Unfortunately, should these elements be removed from their high density environment, they will (explosively) revert to their constituent particles, or if removed in a more gradual way, will decay back towards the more "normal" heavy elements we find in low-density environments (like here on Earth). The sudden release of neutron-rich material in the collision of two neutron stars is now thought to be one of the ways in which heavy elements are produced and dispersed into the cosmos.

Answer 2

This question is probably better suited to Worldbuilding SE, but here are some suggestions.

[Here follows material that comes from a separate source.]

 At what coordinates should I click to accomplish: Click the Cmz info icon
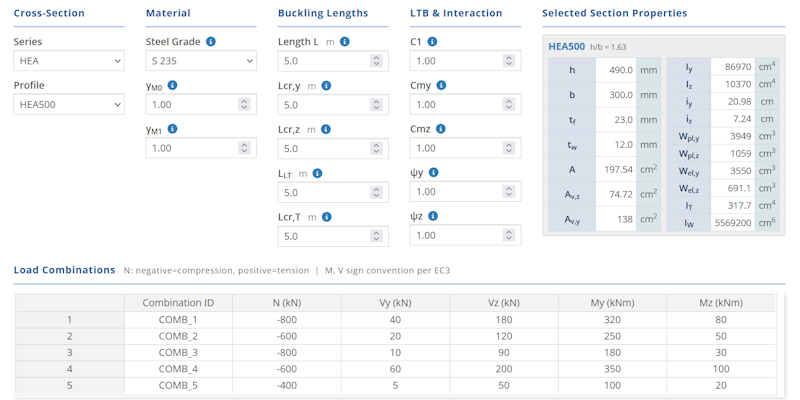[x=441, y=129]
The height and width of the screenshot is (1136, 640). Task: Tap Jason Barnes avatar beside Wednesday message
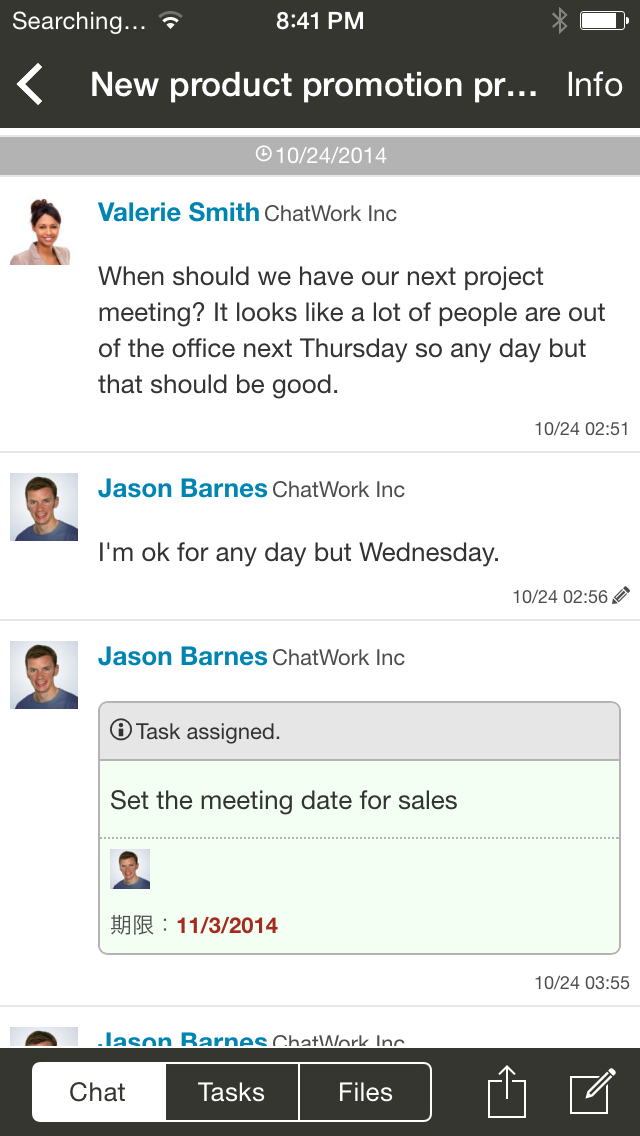click(43, 507)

• Some element from a superheavy Island of Stability. There once were claims for the natural occurrence of element 126. This hypothetical element's placeholder name is "Unbihexium", which seems like a great science fiction name.
• Perhaps even better would be quark matter elements from the Continent of Stability. If it exists, there actually are plausible ways it could naturally occur, so maybe a couple of quark matter stars smashing together could produce accessible chunks of it.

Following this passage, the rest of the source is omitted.